_TASK TO CARRY OUT:_
Below are records to return verbatim; the pictures are to be dropped.

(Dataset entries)
▶

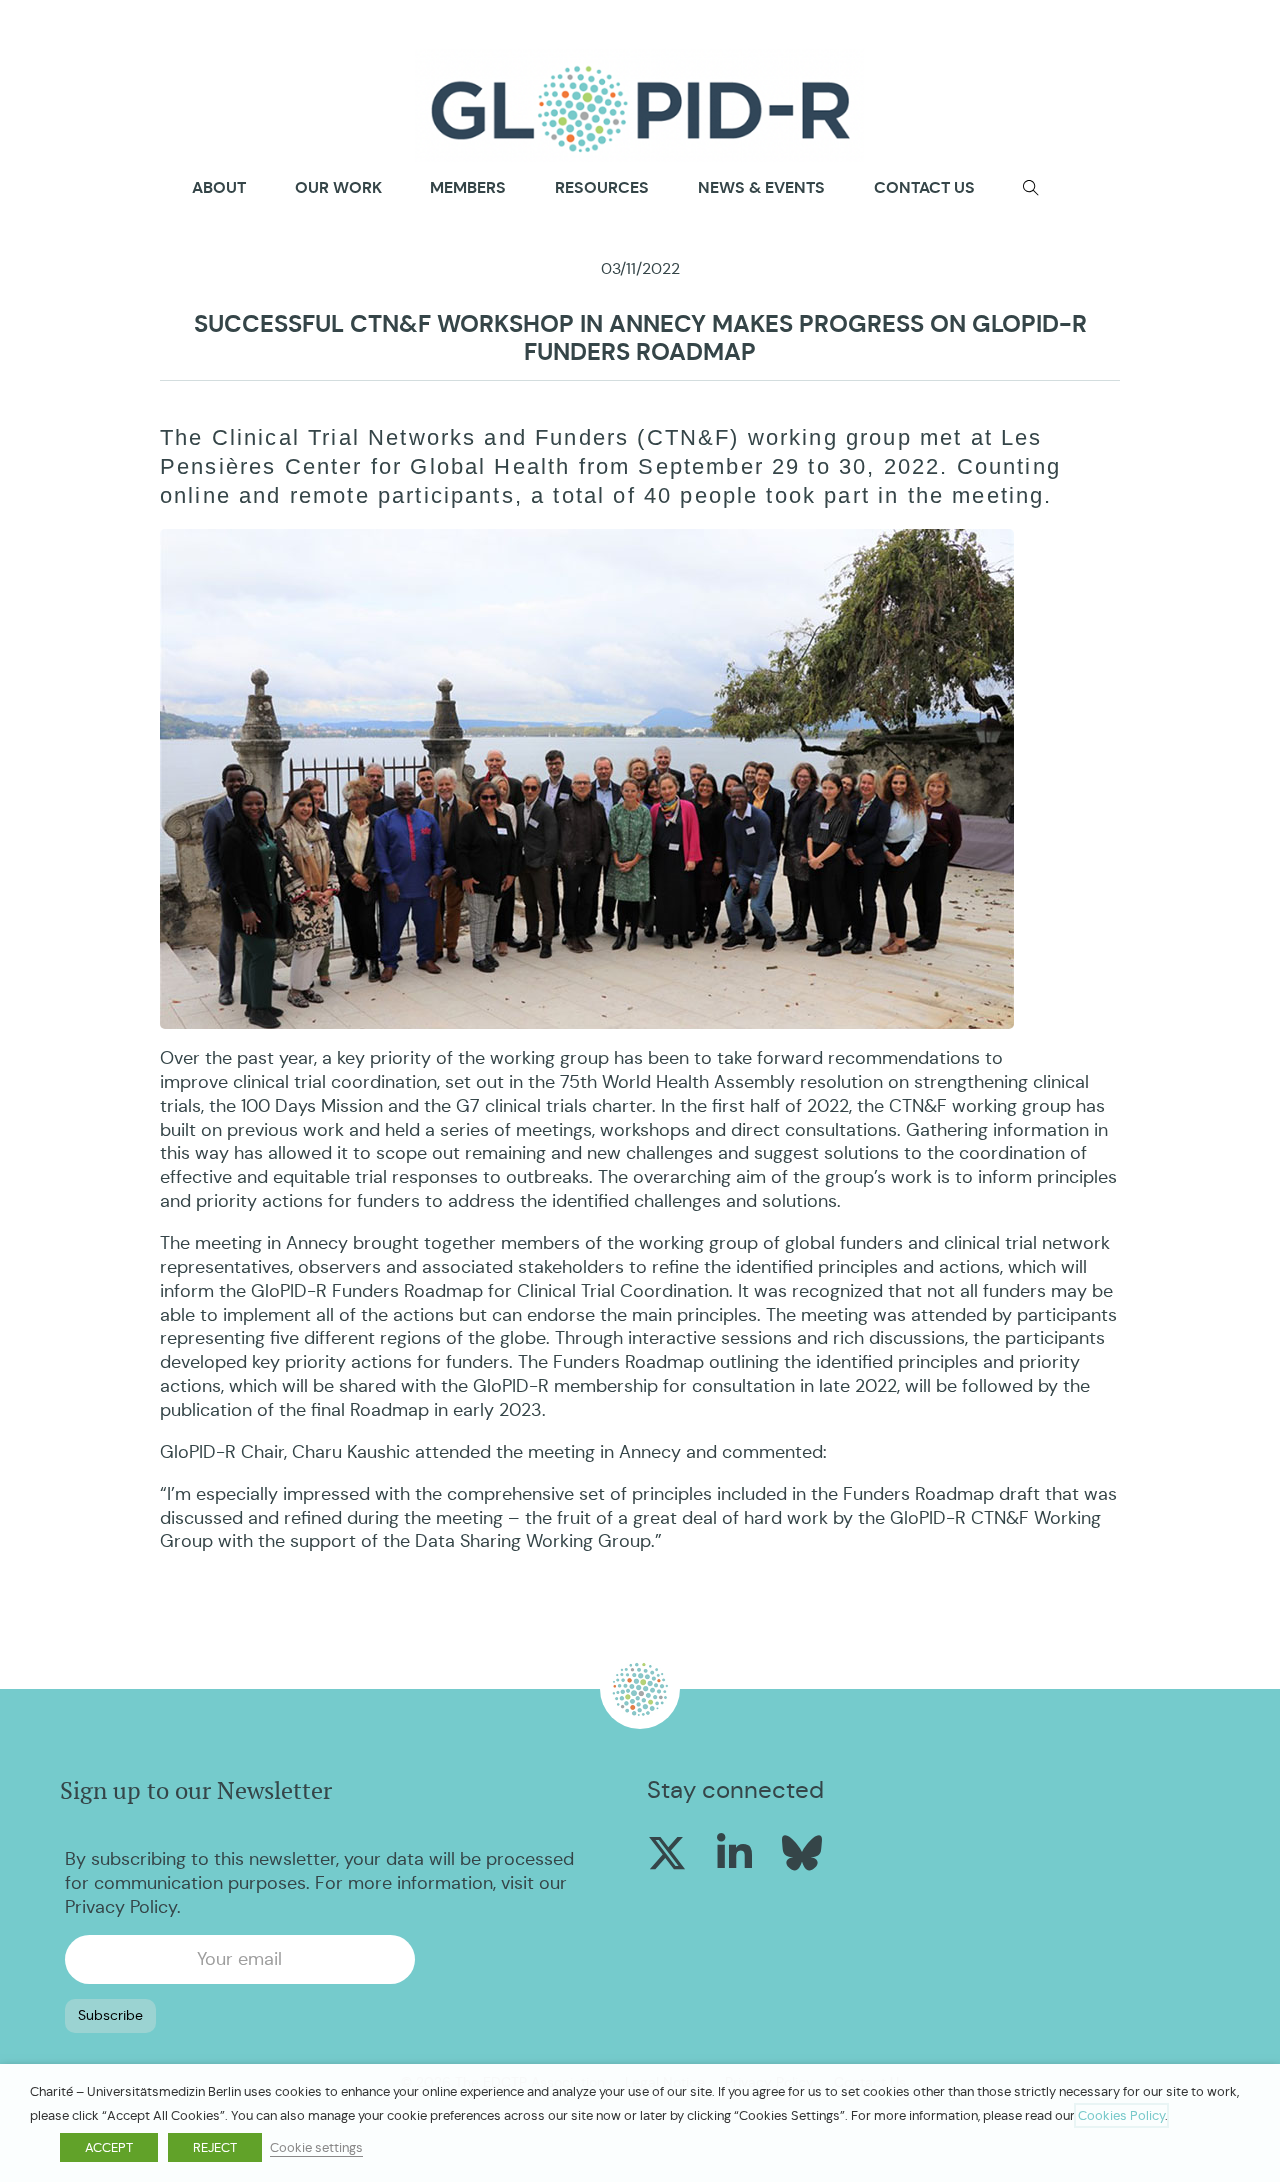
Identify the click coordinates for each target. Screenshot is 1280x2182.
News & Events (761, 187)
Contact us (924, 187)
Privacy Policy (121, 1907)
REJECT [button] (215, 2147)
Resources (602, 187)
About (219, 188)
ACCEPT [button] (109, 2147)
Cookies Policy (1121, 2115)
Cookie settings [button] (316, 2147)
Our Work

◀

_WRITTEN REPLY:_
Identify the click coordinates for each target. Screenshot is 1280x2182.
News & Events (761, 187)
Contact us (924, 187)
Privacy Policy (121, 1907)
REJECT [button] (215, 2147)
Resources (602, 187)
About (219, 188)
ACCEPT [button] (109, 2147)
Cookies Policy (1121, 2115)
Cookie settings [button] (316, 2147)
Our Work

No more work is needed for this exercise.